— BEGIN Data supplied —

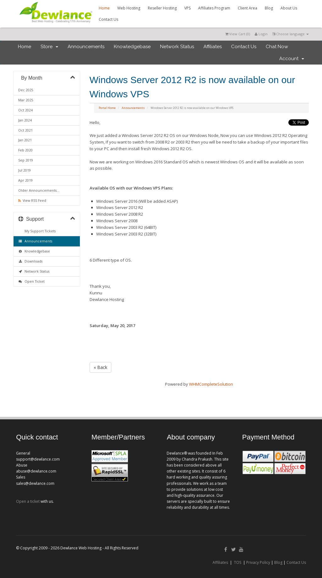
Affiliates (212, 46)
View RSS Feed (32, 200)
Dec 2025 (25, 90)
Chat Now (277, 46)
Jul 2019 (24, 170)
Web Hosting (128, 8)
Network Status (177, 46)
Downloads (30, 261)
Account (291, 58)
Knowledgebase (132, 46)
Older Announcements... (38, 190)
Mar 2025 (25, 100)
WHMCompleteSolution (211, 384)
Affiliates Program (214, 8)
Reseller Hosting (162, 8)
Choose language (290, 33)
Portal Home (107, 108)
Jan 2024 (25, 120)
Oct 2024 (25, 110)
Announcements (86, 46)
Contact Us (108, 19)
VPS (187, 8)
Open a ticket (28, 501)
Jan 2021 (25, 140)
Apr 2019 (25, 180)
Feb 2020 (25, 150)
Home (104, 8)
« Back (100, 367)
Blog (269, 8)
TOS (237, 562)
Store (49, 46)
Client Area (247, 8)
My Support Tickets (39, 231)
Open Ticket (31, 281)
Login (261, 33)
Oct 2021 (25, 130)
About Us (288, 8)
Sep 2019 (25, 160)
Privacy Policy (258, 562)
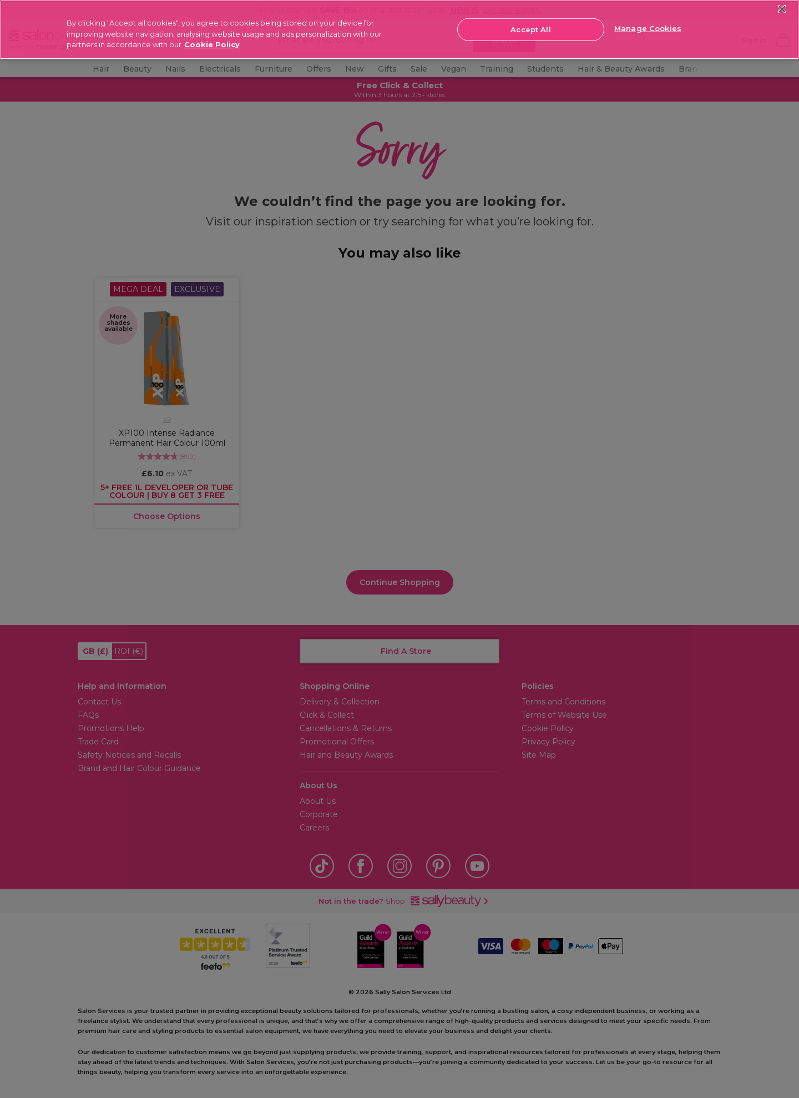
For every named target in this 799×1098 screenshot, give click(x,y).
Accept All (530, 28)
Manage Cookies (647, 28)
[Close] (782, 9)
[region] (399, 29)
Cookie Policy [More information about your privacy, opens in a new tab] (212, 44)
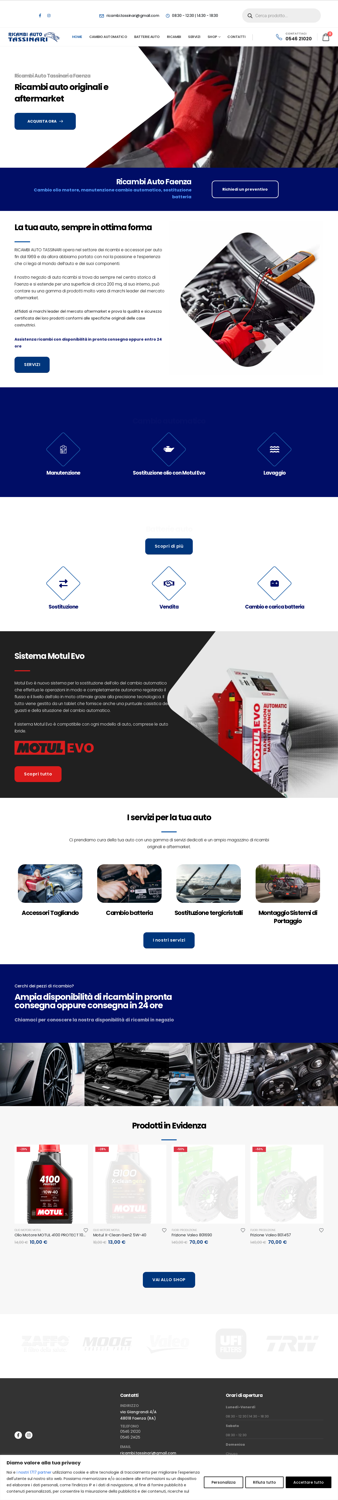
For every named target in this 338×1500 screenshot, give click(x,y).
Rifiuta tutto (264, 1482)
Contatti (236, 36)
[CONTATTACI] (293, 37)
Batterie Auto (147, 36)
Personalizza (224, 1482)
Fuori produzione (184, 1230)
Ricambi (174, 36)
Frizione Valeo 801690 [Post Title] (192, 1235)
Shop (212, 36)
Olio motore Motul (28, 1230)
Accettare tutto (308, 1482)
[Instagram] (49, 16)
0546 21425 (130, 1437)
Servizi (194, 36)
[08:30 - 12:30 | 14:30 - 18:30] (191, 16)
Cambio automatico (108, 36)
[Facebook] (40, 16)
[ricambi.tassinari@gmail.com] (129, 16)
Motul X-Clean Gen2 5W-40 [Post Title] (119, 1235)
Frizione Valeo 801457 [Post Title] (270, 1235)
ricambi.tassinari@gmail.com (148, 1453)
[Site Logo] (34, 37)
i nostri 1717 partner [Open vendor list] (34, 1472)
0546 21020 (130, 1431)
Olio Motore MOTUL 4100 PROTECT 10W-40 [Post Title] (54, 1235)
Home (77, 36)
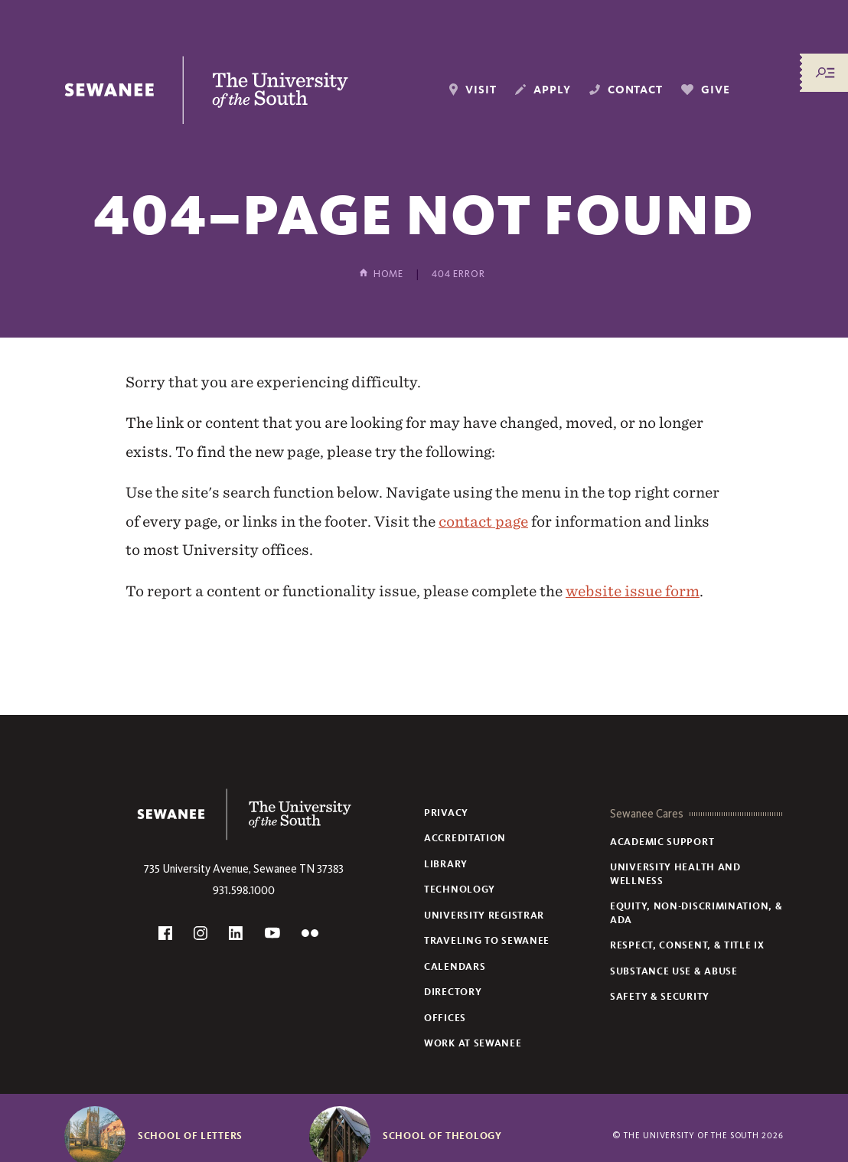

— END Data supplied —

● Short exercise:
Arrange everything from the line containing "VPS (187, 8)" down to the line containing "Manage Cookies (647, 28)", both included, as a Markdown table with the columns Row and Text, numbering each line and skipping blank lines. Leave the pictures out.

● The completed task:
| Row | Text |
|---|---|
| 1 | VPS (187, 8) |
| 2 | Open a ticket (28, 501) |
| 3 | Jan 2021 (25, 140) |
| 4 | Apr 2019 (25, 180) |
| 5 | Feb 2020 (25, 150) |
| 6 | Home (104, 8) |
| 7 | « Back (100, 367) |
| 8 | Blog (269, 8) |
| 9 | TOS (237, 562) |
| 10 | Store (49, 46) |
| 11 | Client Area (247, 8) |
| 12 | My Support Tickets (39, 231) |
| 13 | Open Ticket (31, 281) |
| 14 | Login (261, 33) |
| 15 | Oct 2021 (25, 130) |
| 16 | About Us (288, 8) |
| 17 | Sep 2019 (25, 160) |
| 18 | Privacy Policy (258, 562) |
| 19 | For every named target in this 799×1098 screenshot, give click(x,y). |
| 20 | Accept All (530, 28) |
| 21 | Manage Cookies (647, 28) |